** Opening Provided records block **

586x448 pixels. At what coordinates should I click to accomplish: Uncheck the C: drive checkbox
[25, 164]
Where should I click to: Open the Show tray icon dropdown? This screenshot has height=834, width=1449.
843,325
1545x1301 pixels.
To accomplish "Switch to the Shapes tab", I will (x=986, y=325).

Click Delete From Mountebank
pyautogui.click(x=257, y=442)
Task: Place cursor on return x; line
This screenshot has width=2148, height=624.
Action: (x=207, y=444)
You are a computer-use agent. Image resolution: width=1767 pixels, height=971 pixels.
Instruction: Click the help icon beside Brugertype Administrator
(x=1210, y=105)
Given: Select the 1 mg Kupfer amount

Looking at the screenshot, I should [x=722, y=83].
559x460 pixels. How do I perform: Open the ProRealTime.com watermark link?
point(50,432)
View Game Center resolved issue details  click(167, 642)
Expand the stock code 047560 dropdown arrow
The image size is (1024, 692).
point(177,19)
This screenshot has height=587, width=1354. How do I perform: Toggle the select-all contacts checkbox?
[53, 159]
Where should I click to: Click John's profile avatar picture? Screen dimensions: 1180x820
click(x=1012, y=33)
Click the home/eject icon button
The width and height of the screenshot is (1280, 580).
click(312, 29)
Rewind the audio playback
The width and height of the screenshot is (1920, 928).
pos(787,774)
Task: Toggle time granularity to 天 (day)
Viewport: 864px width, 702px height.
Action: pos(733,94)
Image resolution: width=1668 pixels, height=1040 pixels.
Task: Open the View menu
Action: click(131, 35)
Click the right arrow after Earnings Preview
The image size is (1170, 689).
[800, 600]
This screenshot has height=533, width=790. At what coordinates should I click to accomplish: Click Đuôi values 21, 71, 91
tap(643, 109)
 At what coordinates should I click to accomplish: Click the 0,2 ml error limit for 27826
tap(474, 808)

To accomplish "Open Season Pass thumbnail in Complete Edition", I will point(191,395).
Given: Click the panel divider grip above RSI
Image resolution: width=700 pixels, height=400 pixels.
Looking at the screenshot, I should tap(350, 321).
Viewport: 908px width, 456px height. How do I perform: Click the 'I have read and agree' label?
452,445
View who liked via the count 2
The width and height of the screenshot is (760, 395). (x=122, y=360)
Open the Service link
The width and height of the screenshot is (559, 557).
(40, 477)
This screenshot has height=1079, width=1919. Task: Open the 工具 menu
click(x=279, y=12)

** Closing Provided records block **

* Work request
Using the records above, report each line with the string "will".

* Exercise output
To accomplish "Switch to the Shapes tab", I will (x=986, y=325).
To accomplish "Open Season Pass thumbnail in Complete Edition", I will point(191,395).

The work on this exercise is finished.